In many of the resulting expressions as presented in “Results” section, the relative contribution of various factors affecting the dosing errors, such as the poiseuille mixing effect, can be discerned clearly in the structure of these expressions. The characteristic “time constant” $R_{cath} C$ is clearly recognisable in the expressions. Furthermore, the ratio between the $u^{(G)}_{downstep}$ (the size of the change in pump flow rate setting value) and the $u_{final}$ (the stabilized final flow rate) appears as an important factor in determining the nature of the dosing error bolus, particulary how the dosing error will spread out in time (the “width” or “duration” ($2\sigma $) of the dosing error bolus).
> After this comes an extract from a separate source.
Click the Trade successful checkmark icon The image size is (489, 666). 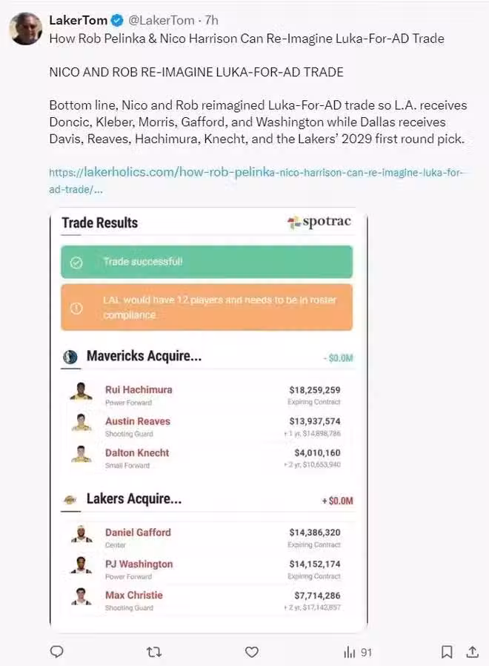(x=76, y=263)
The contribution of the Poiseuille mixing effect is visible in the resulting expressions. Of particular clinical importance is the fact that the Poiseuille flow profile, once fully developed, causes a significant reduction of the time that is needed for a newly administered medication to reach the patient. This may come as an unexpected effect for the clinician, as may also the fact that the value of $2\sigma $ (the “spread out”) is increased at the same time. The results in this paper may help to determine the magnitude of this “spread-out” effect as function of the hardware parameters (most notably, the characteristic $R_{cath} C$ time), and e.g. the length and resistance of the catheter.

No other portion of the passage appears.